Profiling can help to find useless calculations:

In [None]:
import pandas as pd
import numpy as np
unames = ['user_id', 'gender', 'age', 'occupation', 'zip']
users = pd.read_table('./ml-1m/users.dat', sep='::', header=None, names=unames, engine='python')
rnames = ['user_id', 'movie_id', 'rating', 'timestamp']
ratings = pd.read_table('./ml-1m/ratings.dat', sep='::', header=None, names=rnames,  engine='python')
mnames = ['movie_id', 'title', 'genres']
movies = pd.read_table('./ml-1m/movies.dat', sep='::', header=None, names=mnames,  engine='python')
data = pd.merge(pd.merge(ratings, users), movies)

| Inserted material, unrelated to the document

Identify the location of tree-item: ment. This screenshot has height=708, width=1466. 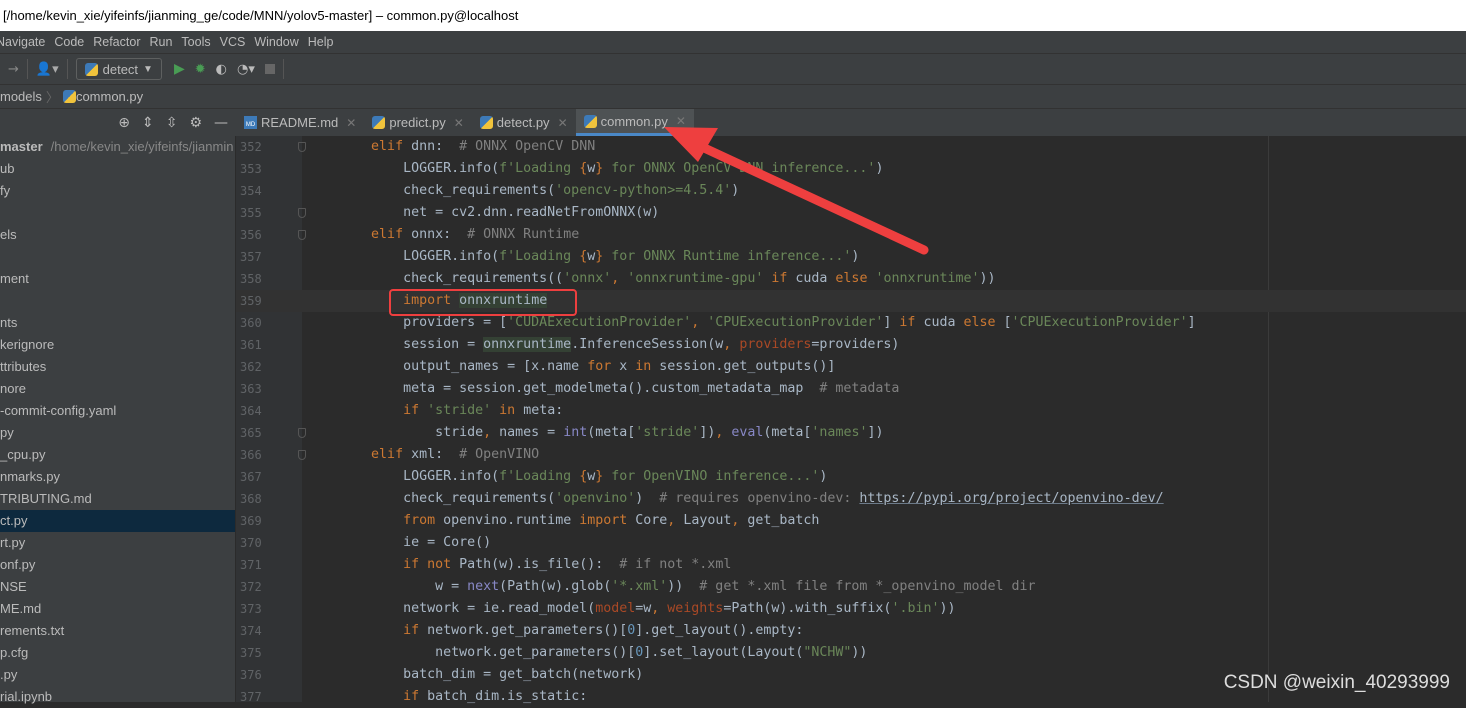
(118, 279).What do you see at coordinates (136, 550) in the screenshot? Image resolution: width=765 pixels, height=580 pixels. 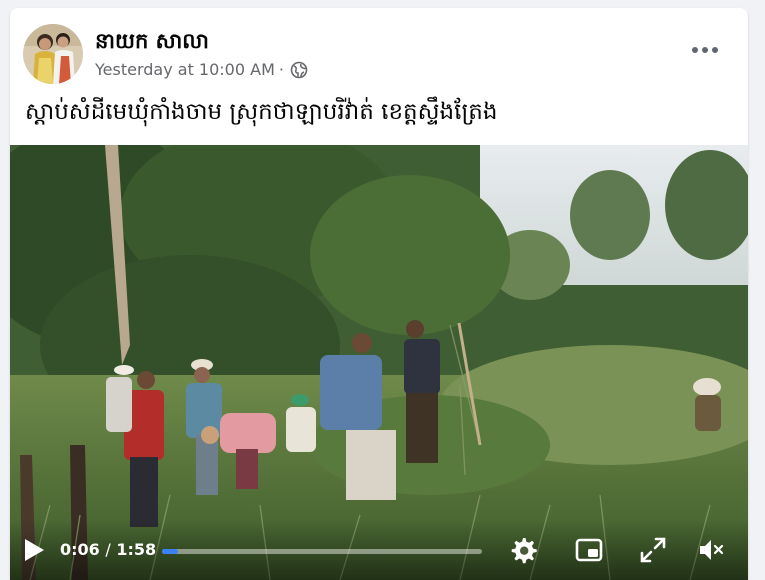 I see `duration: 1:58` at bounding box center [136, 550].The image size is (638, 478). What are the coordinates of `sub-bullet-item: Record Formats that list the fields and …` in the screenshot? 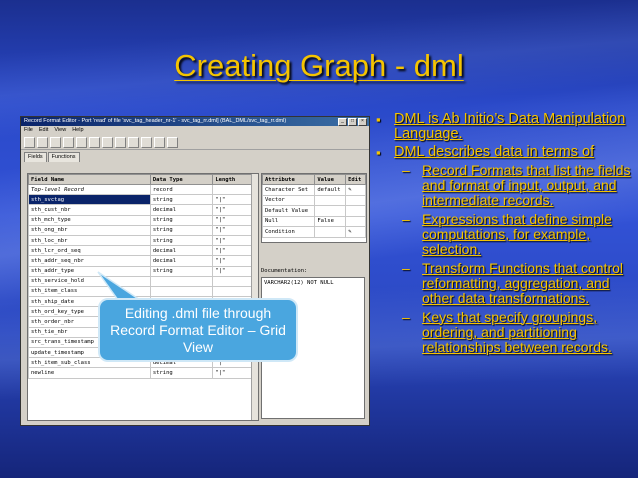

def top_movies(dataFrame,usr):
    user= dataFrame[dataFrame.user_id == usr]
    max_i = user.rating.max()
    return user[user.rating == max_i].title

def compareTopMovies(data,usr1, usr2):
    movi1= top_movies(data,usr1).values
    movi2 = top_movies(data,usr2).values
    hits=np.intersect1d(movi1,movi2)
    return hits

#Top Movies for user 1
print top_movies(data,1)
#Compare TopMovies shared by two users:
print compareTopMovies(data,1,2)

In [None]:
#Compare all users between them. Profiling
%prun -D compare.prof {x:compareTopMovies(data,1,x) for x in users.user_id if x!=1}

In [None]:
import pstats
stats = pstats.Stats('compare.prof')
stats.sort_stats('cumtime').print_stats(50) #50 rows

We can realize that TopMovie is called 2 times per each user in the table, inside compareTopMovies.
Lets see these functions line per line 

###Line Profiler

See how long it took each line in a function to run.  Functions to profile this way must be passed by name with -f.

In [None]:
##pip install line-profiler
%load_ext line_profiler

In [None]:
%lprun?
%lprun -f top_movies top_movies(data,1) 

In [None]:
%lprun -f compareTopMovies compareTopMovies(data,1,2)

###Memory profiler


Now let's take a look into memory profiling. 

In [None]:
##pip install psutil
##pip install memory-profiler
%load_ext memory_profiler

See how much memory a script uses line by line. Let’s take a look at the sieveOfEratosthenes function that we profiled with %prun - except this time we’re interested in incremental memory usage and not execution time. NOTE: %mprun can only be used on functions defined in physical files, and not in the IPython environment.

In [None]:
%mprun?
#clear all variables
#%reset 
import pandasExample
%mprun -f pandasExample.test pandasExample.test()

See how much memory a script uses overall. %memit works a lot like %timeit except that the number of iterations is set with -r instead of -n.

In [None]:
%memit -r 3  pandasExample.test()

##Challenges

1. Change the sieve Of Eratosthenes implemantion, such that its performances would be better. Hint: use Numpy arrays and boolean filters.

2. Change function compareTopMovies in order to get better performance, by reducing useless code. Hint: reuse before recalculate.